Have you ever wondered about the traits that you see in the violet you're entering in the show? How did the hybridizer get the Geneva Edge on that cultivar? You know, the plant that has those pretty purple flowers with the striking white edge. Are the "girl foliage" style leaves more common than the "boy" style?

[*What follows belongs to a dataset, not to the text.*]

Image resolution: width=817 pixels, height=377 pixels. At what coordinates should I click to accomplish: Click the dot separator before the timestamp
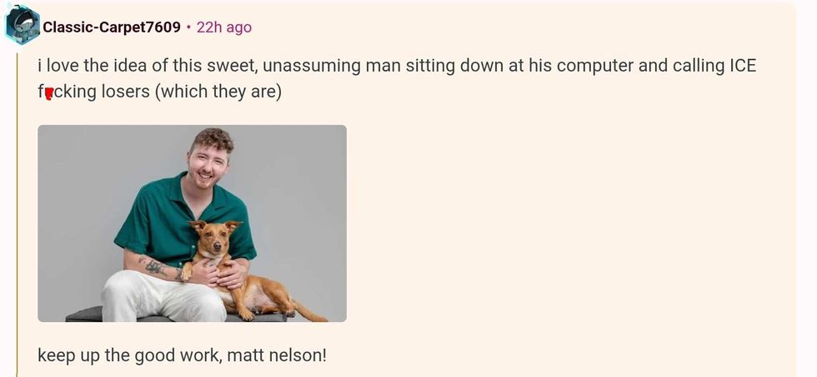coord(188,27)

Here's a brief and basic chart, graciously provided by Dr. Jeff Smith, that gives us an overview of the basic traits that are dominant and recessive in the African violet! I'd like to thank Dr. Smith for this information and Clay Anderson for the great cartoon that so nicely fits with our subject! Ever notice how "plant people" are the best when it comes to sharing information and help with regards to our horticultural hobby? Remember to send some comments and let these folks know that you appreciate their contributions!!!
African Violet Genetics
Dominant --- Recessive
Violet Shape ---Star Shape
Raspberry Edges --- Solid Edges
Fringed Edges---Non-fringed Edges
Fantasy Pattern---Solid Flowers
Double Flowers ---Single Flowers
Pale Colors---Dark Colors
Blue Flowers---All other colors
Red Flowers---Pink, White
Non-Coral colors---Coral family colors
Mottled Flowers ---Non-mottled flowers
Thumbprint Flowers--- Solid Flowers
Glitter factor ---Non-glitter
Girl Foliage ---Boy Foliage
Ruffled Foliage---Plain Foliage
Plain Foliage---Spooned Foliage
Longifolia Shape--- Rounded Shape
Red Backing ---Green Backing
Watermelon ---Veins Plain Veins
Clackamus Veins ---Plain Veins
Solid Foliage---Lilian Jarrett Foliage (in part)
Maternal Traits: Tommie Lou and Crown Variegation, Lilian Jarrett Variegation (in part). Offspring will only show the trait if the seed parent had the trait.
The following list is the expected results from genetic crosses with dominant and recessive traits:
1. Dominant X Dominant
Result - all Dominant offspring or 75% Dominant and 25% Recessive
2. Dominant X Recessive
Result - all Dominant offspring or 50% Dominant and 50% Recessive
3. Recessive X Recessive
Result - all Recessive offspring
The percentages given for the offspring are approximate values. The actual results you get may vary considerably from these percentages.